# START OF Article

The present application is related to, claims the earliest available effective filing date(s) from (e.g., claims earliest available priority dates for other than provisional patent applications; claims benefits under 35 USC §119(e) for provisional patent applications), and incorporates by reference in its entirety all subject matter of the following listed application(s) (the “Related Applications”) to the extent such subject matter is not inconsistent herewith; the present application also claims the earliest available effective filing date(s) from, and also incorporates by reference in its entirety all subject matter of any and all parent, grandparent, great-grandparent, etc. applications of the Related Application(s) to the extent such subject matter is not inconsistent herewith:
U.S. provisional patent application 62/493,880 entitled “NEUTRON ABSORBING COMPOSITE MATERIAL AND METHOD OF MANUFACTURE”, naming Richard Adams as inventor, filed Jul. 19, 2016.
This invention relates to a neutron-absorbing composite material and its production process.
A fuel storage facility provides for on-site storage of both new and spent fuel assemblies at nuclear power plants. The fuel storage facility includes a fuel pit or pool which is a reinforced concrete structure with a stainless steel liner, filled with borated reactor makeup water. Fuel storage containers or cans of square cross-section and standing uptight in a spaced side-by-side array are provided under water in the fuel pool. The cans are designed to accommodate a large number of fuel assemblies, for example 850, at predetermined locations such that the fuel assemblies are maintained in a sub-critical array in the fuel pool.
Neutron absorbers or poisons, such as boron carbide, in slab-like form are typically mounted in narrow pockets extending vertically along the sides of the cans, with the makeup water filling remainder of the space between the cans, to assist in maintaining the fuel in a condition of sub criticality. Fast neutrons are emitted by the fuel and therefore it is desirable to be able to slow them so that they can be absorbed more effectively in the absorber material. The slabs of boron carbide and volume of borated makeup water between them serve as a flux trap neutron absorber arrangement in the storage pool between the stored fuel assemblies. The water provides a fast neutron slow-down region with the surrounding boron carbide, in the slab or plate form, providing a thermal neutron absorber. The fast neutrons enter into the water contained in the slow-down region between the boron carbide plates of thermal neutron absorber. The hydrogen atoms in the water slow the fast neutrons down between the plates so that they can be absorbed by the thermal neutron absorber of the plates.

# END OF Article
# START OF Supplied data

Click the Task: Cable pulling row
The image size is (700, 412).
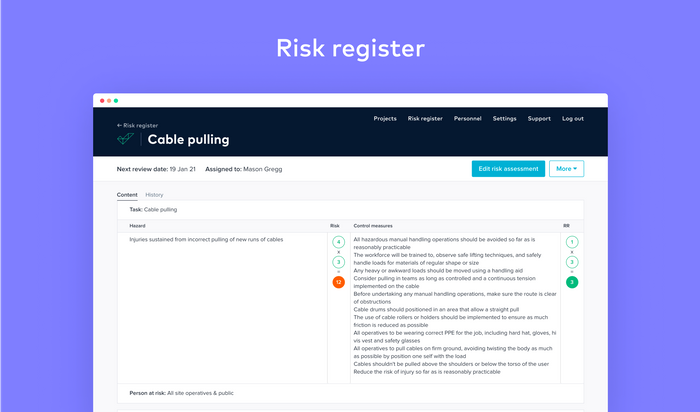[153, 210]
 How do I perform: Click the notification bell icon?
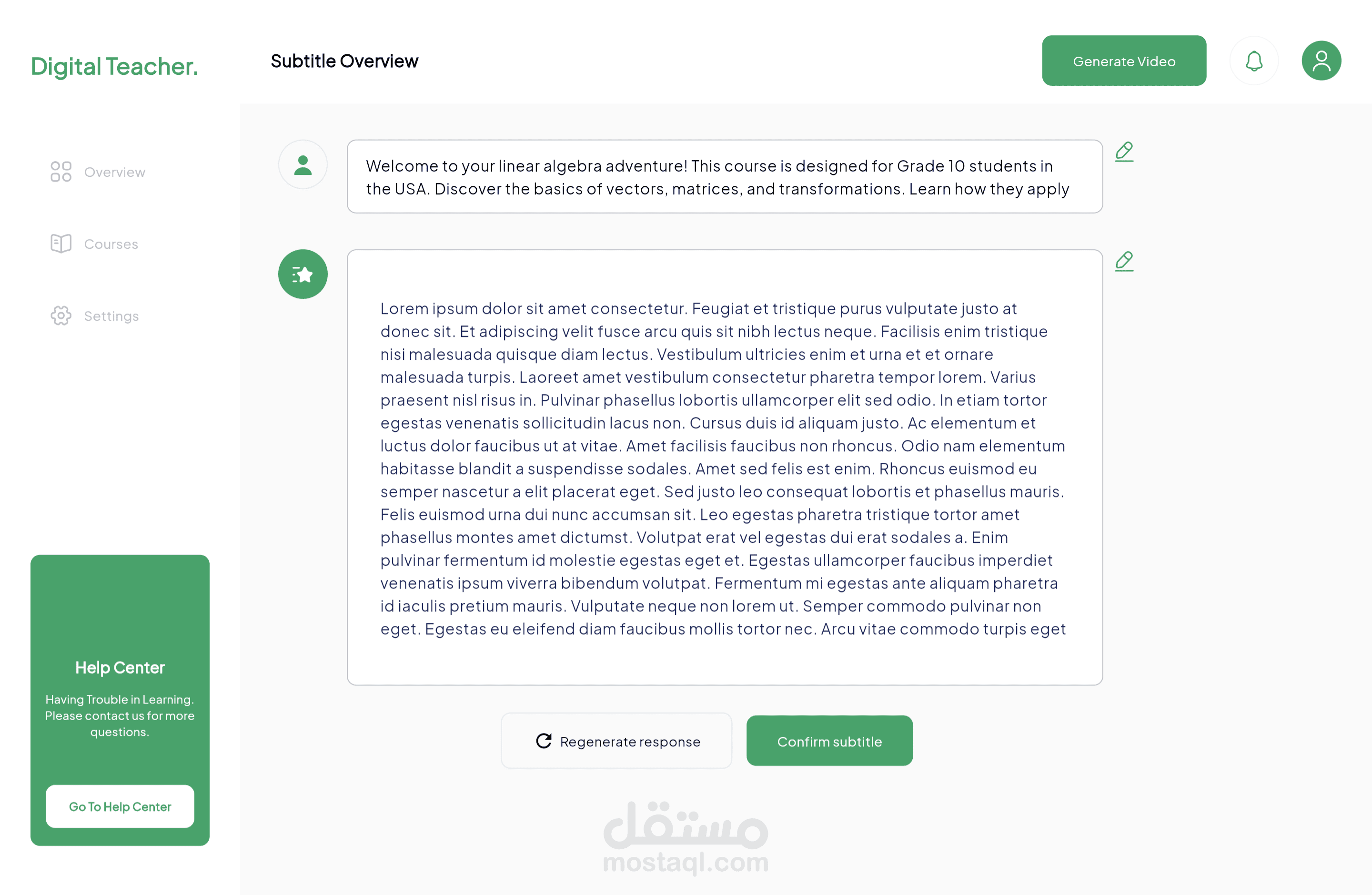1254,61
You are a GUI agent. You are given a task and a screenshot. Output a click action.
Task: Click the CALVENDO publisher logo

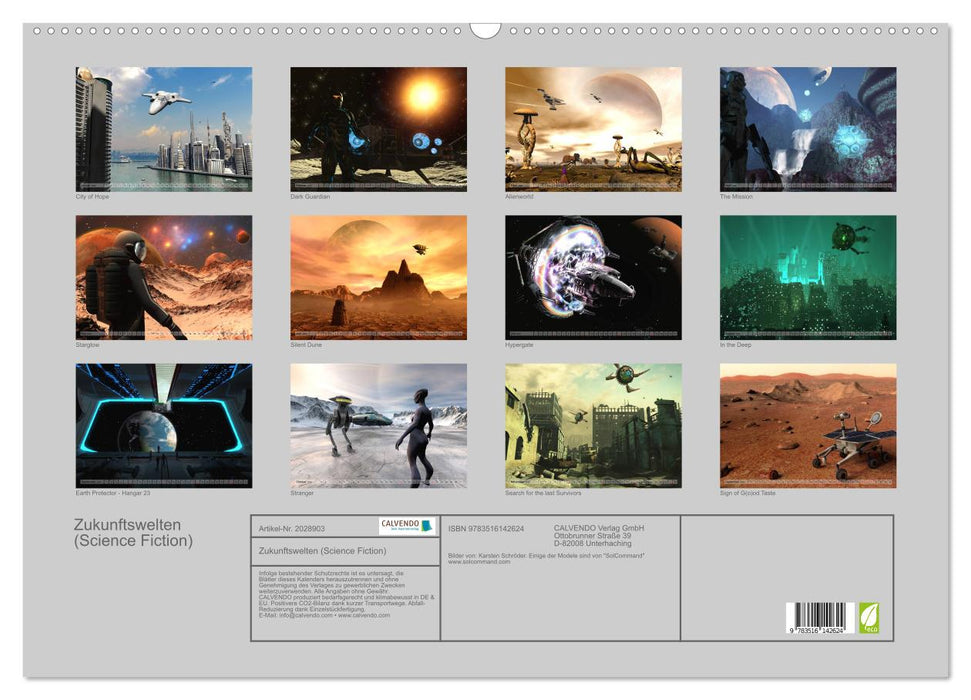[x=407, y=525]
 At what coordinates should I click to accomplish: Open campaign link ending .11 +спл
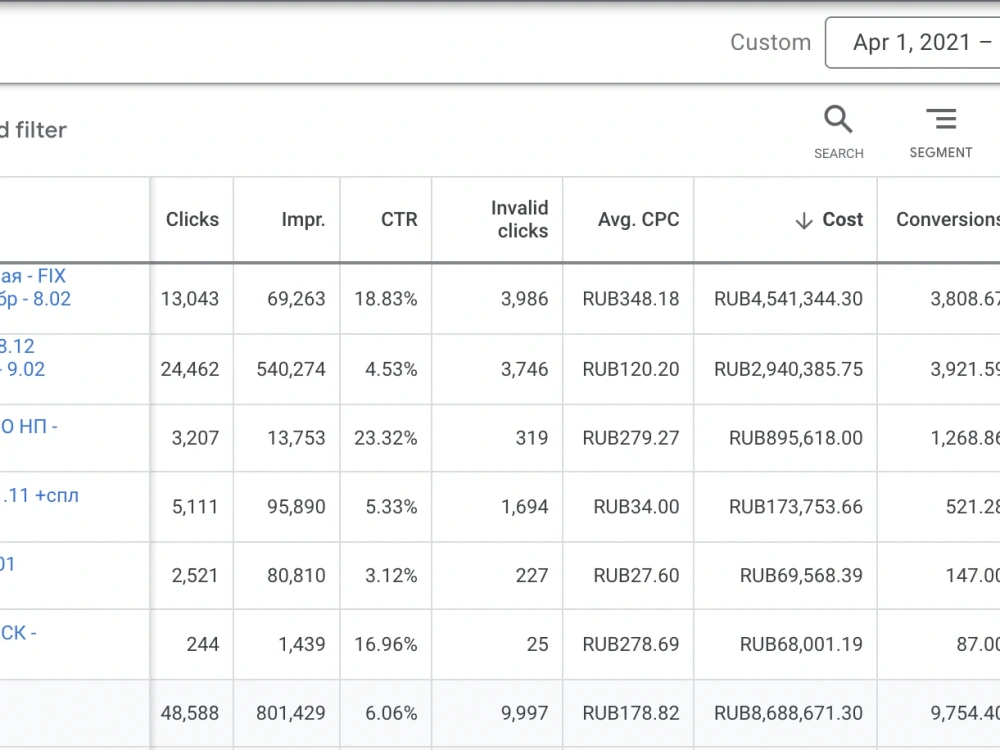40,495
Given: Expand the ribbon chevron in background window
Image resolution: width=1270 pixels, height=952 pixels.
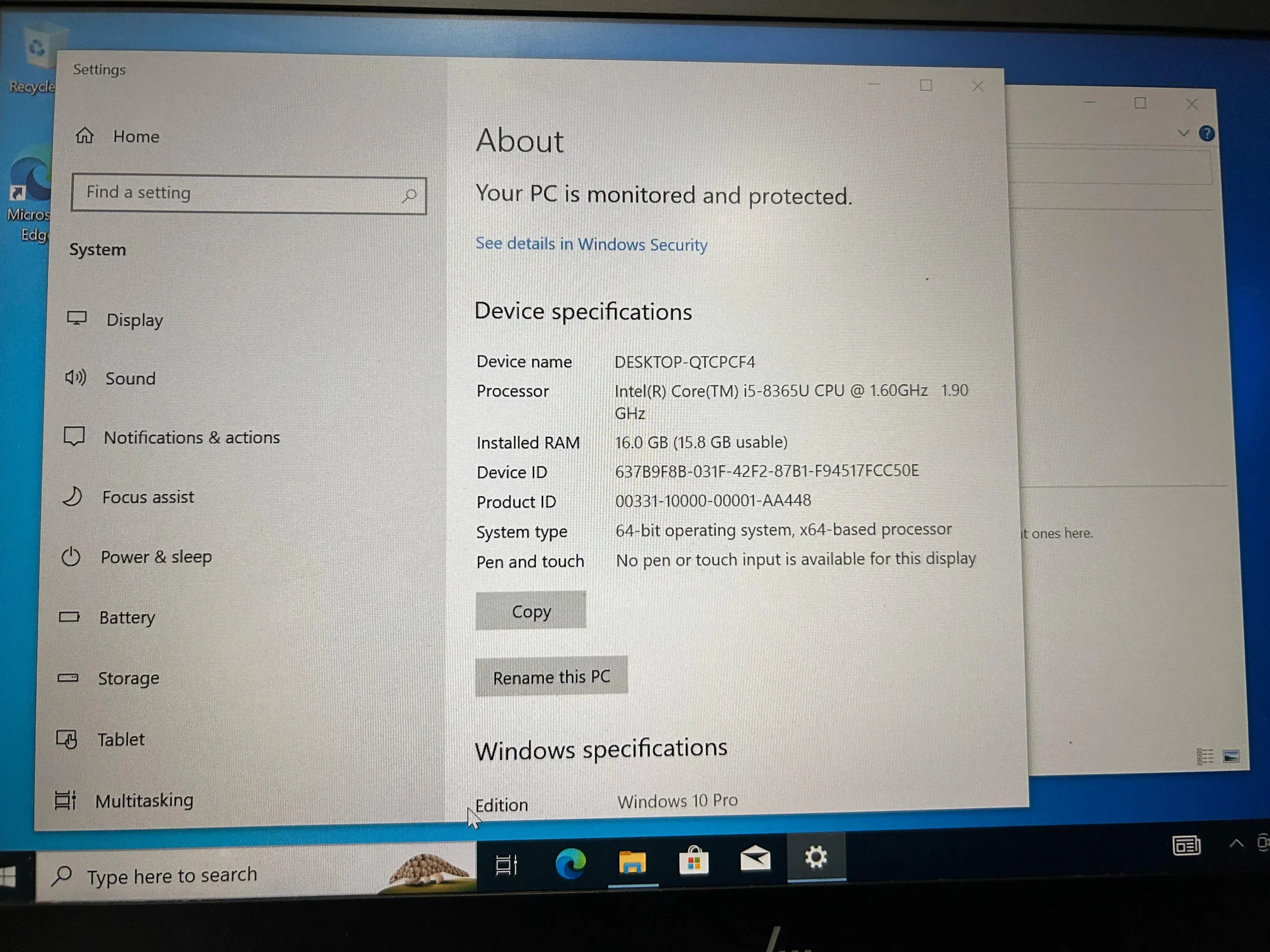Looking at the screenshot, I should click(x=1183, y=133).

# END OF Supplied data

## Tasks for this exercise
A. In the neutron-absorber text, what role does the water between the boron carbide slabs play? Answer in one to three sentences.
B. Pick up the neutron-absorber text after its final sentence and continue it.

## In response
A. The water provides a slow-down region: its hydrogen atoms slow the fast neutrons emitted by the fuel. Once slowed, the neutrons can be absorbed more effectively by the boron carbide plates, which act as the thermal neutron absorber.

B.
A plurality of such flux trap neutron absorber arrangements are located between the cans containing the fuel assemblies to assist in maintaining the fuel assembly array in a safe shutdown subcritical condition. Because the pool space is fixed at the nuclear power plants and the demand for more and higher enrichment fuel storage is becoming critical, there is a need for maximizing the amount of fuel that can be stored there. As a result the minimization of the storage cell structural volume in the pool is important. Dimensional changes as small as 0.1 inch are critical to the designer, in meeting the sub-requirements, maximizing the storage capacity, and minimizing material requirements.
Consequently, there is a need to produce slabs of born carbide neutron absorbers more efficiently, with better structural integrity, and with high B4C content even at minimal thicknesses. Boron, because of its relative cheapness and abundance compared with other materials having high thermal neutron absorption properties, has been used extensively in the aforementioned nuclear reactor applications for the control of neutron absorption. Boron, on neutron capture, fissions to produce isotopes of lithium and helium namely Li′ and He, the nuclei of both of which have low neutron absorption properties. Boron can therefore be used as a burnable poison in a reactor. When boron and solid high temperature boron compounds are used for control rods, they are usually contained in a sheath which provides the necessary resistance to mechanical and thermal shock. Alloys of boron have also been used in reactors but boron and boron compounds form brittle compounds with most metals of interest, such as iron, nickel, zirconium, titanium and chromium. As a result only small amounts of boron can be incorporated, for example less than 4% by weight.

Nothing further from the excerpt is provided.